Medications commonly used to treat ADD and ADHD in adults in other countries are not approved here because of restrictions set by the Irish Medicines Board. This must be investigated and addressed. Ritalin is not approved for adults in Ireland and most doctors are unfamiliar with medicines used to treat the condition.
There is currently no known comprehensive training programme for medical and educational professionals in the country. There is an urgent need for a national task force on ADHD/ADD and related conditions which would include representatives from INCADDS, the Irish National Council of ADD Support Groups. We need a national co-ordinator to organise research, professional training, assessment and treatment services across the country.
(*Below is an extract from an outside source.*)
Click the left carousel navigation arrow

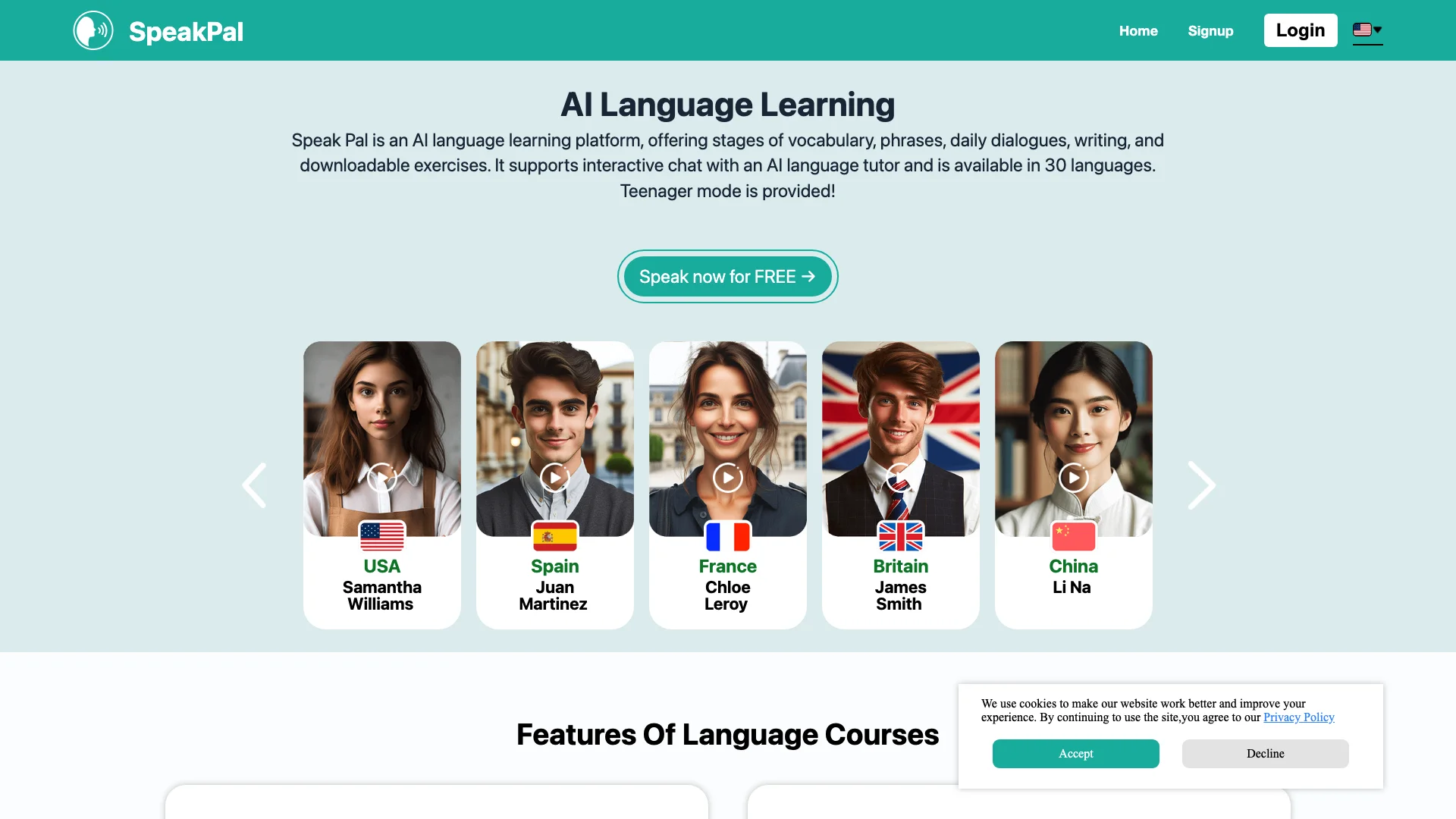[255, 484]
We need funding for the national and local support groups, designated ADHD centres in Limerick, Dublin, Cork, Galway and Waterford, where action committees are already in place and senior psychologists who would train psychologists already working in hospital and health board positions and student psychologists. We need a consultant adult psychiatrist, child psychiatrist and paediatrician in each health board with special training and expertise in the condition and related conditions and we need training for registrars. We need a research programme which would include a national prevalence survey, an assessment of ADHD among children in care, a survey of ADHD sufferers among those incarcerated, particularly among those under 30 years of age, and a proposal for specially adapted Youthreach/FÁS vocational programmes which can be combined with psychiatric services in multiplex sites.
Liaison would be required with the Departments of Education and Science and Justice, Equality and Law Reform to develop a course with practical classroom experience which could be incorporated into basic teacher training programmes at university level. Training programmes for the recognition and classroom management of ADHD children should be provided for current teachers and local screening committees should be set up to screen children prior to eight years of age and to train teachers in identification and management strategies. An integrated approach to the problem is required. A figure of £30,000 would be required to carry out the prevalence study; that is not a major cost. The other issues which I have addressed would have to be incorporated into a comprehensive programme further down the line.